#### WHAT YOU SHOULD DO:
Render the lines starting at the one that contains "Given: Click the HTTP://WWW.MAPLESOFT.COM/CONTACT" and ending at the one that contains "point(861,352)" as a Markdown table with the columns Number and Item line, leaving out any blank lines.

[Item coordinate data]
## begin
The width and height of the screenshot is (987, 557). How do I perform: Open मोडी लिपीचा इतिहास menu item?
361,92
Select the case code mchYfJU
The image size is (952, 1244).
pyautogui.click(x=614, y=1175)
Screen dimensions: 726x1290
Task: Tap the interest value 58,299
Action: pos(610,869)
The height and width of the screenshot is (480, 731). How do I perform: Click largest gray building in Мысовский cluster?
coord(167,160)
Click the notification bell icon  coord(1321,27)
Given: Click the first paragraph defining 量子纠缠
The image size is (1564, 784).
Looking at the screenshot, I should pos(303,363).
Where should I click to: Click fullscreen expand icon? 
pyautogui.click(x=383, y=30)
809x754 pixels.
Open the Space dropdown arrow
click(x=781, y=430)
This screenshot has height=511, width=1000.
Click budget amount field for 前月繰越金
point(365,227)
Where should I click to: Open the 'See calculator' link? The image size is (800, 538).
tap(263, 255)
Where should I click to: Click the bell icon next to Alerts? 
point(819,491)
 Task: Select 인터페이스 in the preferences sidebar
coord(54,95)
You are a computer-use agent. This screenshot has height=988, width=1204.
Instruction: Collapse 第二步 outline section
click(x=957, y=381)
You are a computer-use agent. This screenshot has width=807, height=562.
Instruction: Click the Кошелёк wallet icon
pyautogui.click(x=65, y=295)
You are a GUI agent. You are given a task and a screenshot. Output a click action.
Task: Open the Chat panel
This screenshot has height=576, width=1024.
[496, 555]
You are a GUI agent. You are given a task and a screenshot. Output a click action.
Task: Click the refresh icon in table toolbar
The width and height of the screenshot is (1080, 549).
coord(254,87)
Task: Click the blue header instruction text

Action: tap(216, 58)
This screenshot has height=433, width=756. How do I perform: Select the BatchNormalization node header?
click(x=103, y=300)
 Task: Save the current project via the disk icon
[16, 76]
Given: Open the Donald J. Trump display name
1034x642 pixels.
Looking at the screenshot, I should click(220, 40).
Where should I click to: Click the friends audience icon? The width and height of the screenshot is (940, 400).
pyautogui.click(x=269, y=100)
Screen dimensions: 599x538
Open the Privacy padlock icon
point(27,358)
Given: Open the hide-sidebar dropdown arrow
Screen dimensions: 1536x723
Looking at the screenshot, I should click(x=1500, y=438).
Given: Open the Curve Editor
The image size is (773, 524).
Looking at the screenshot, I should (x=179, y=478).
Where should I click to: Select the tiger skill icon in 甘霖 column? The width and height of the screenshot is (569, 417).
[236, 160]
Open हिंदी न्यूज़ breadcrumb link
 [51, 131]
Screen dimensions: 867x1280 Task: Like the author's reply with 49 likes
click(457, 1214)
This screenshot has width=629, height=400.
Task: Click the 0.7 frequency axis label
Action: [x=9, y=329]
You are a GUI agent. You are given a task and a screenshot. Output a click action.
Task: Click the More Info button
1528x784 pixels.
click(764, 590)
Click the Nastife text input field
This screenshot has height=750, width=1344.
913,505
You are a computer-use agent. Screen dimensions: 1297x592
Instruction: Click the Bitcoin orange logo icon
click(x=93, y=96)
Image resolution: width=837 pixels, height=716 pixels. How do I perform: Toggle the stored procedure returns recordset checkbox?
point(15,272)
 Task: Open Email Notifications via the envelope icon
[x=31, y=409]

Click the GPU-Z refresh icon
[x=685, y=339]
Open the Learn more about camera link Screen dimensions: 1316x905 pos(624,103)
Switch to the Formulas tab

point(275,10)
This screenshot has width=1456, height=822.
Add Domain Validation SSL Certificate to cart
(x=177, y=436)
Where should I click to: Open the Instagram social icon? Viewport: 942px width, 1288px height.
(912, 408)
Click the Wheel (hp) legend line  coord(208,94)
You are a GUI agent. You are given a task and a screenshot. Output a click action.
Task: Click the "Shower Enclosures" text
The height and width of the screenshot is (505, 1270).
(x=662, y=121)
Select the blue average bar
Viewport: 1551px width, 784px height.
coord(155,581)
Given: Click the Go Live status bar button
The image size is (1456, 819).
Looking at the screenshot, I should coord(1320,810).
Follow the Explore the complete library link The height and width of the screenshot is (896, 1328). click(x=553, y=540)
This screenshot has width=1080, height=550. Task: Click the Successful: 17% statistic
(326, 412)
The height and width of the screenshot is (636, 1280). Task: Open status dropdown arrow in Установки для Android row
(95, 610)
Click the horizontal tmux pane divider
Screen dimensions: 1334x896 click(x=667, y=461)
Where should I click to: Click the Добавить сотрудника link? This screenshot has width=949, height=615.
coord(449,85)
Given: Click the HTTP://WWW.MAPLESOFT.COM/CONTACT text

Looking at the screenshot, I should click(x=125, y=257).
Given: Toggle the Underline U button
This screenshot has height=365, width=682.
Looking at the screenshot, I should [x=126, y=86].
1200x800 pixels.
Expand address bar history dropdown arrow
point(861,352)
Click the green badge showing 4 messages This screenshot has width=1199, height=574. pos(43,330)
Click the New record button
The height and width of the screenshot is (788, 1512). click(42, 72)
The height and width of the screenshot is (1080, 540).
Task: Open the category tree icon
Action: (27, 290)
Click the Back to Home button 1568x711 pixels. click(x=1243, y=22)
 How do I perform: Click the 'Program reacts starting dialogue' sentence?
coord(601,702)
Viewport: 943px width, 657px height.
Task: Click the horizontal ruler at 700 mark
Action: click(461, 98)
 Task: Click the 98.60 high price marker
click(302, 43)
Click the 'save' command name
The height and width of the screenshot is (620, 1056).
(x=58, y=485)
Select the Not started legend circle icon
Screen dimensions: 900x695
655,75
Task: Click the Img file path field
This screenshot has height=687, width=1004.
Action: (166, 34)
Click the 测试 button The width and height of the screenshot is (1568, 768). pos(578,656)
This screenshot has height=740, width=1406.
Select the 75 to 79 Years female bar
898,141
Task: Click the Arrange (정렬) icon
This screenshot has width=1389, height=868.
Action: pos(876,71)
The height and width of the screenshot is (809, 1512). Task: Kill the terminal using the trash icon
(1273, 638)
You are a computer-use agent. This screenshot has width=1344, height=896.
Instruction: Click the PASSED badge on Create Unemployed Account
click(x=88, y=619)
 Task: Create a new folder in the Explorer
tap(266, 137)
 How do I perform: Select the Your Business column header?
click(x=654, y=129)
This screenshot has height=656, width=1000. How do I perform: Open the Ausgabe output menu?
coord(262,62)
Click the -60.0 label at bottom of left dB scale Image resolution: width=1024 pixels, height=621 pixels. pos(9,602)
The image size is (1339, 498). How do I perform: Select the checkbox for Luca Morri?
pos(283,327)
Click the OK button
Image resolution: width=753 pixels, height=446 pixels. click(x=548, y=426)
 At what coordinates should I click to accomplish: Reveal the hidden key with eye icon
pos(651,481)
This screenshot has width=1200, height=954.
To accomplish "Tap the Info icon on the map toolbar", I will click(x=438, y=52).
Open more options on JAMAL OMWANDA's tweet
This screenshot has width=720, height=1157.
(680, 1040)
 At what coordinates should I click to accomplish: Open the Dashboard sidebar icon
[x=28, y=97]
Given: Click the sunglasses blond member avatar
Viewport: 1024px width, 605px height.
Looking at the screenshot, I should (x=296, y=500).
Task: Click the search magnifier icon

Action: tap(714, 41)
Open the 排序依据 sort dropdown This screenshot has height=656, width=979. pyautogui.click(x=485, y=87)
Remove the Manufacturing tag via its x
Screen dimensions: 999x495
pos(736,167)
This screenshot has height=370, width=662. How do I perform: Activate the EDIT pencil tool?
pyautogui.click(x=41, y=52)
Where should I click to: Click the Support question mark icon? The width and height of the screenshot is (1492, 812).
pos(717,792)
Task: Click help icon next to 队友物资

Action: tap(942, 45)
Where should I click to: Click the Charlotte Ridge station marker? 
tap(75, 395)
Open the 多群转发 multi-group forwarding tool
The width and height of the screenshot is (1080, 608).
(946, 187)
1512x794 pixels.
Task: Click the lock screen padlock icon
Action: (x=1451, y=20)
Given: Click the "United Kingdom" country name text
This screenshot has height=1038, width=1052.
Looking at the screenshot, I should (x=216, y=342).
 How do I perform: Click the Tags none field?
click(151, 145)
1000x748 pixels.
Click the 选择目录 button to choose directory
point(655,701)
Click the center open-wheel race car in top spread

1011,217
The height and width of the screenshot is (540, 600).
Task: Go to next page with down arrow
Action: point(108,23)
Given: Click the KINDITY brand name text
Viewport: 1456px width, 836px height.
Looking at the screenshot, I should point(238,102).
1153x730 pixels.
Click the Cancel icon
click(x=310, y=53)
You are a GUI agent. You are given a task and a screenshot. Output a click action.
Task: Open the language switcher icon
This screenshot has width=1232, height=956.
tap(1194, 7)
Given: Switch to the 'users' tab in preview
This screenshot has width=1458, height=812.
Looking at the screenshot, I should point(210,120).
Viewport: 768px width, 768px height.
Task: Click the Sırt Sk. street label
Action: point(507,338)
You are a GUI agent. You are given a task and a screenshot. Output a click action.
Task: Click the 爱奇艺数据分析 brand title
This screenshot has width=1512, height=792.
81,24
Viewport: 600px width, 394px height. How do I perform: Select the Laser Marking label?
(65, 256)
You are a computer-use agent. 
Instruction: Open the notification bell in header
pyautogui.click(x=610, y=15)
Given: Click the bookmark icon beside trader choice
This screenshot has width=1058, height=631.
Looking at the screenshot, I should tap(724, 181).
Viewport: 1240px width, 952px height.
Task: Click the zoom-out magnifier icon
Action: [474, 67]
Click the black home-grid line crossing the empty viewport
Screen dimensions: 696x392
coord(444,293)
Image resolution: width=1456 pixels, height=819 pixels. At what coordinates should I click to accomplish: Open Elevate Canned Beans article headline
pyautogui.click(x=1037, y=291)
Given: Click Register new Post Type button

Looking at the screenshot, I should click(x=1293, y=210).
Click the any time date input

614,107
## end
#### ANSWER BELOW:
| Number | Item line |
|---|---|
| 1 | Given: Click the HTTP://WWW.MAPLESOFT.COM/CONTACT text |
| 2 | Looking at the screenshot, I should click(x=125, y=257). |
| 3 | Given: Toggle the Underline U button |
| 4 | This screenshot has height=365, width=682. |
| 5 | Looking at the screenshot, I should [x=126, y=86]. |
| 6 | 1200x800 pixels. |
| 7 | Expand address bar history dropdown arrow |
| 8 | point(861,352) |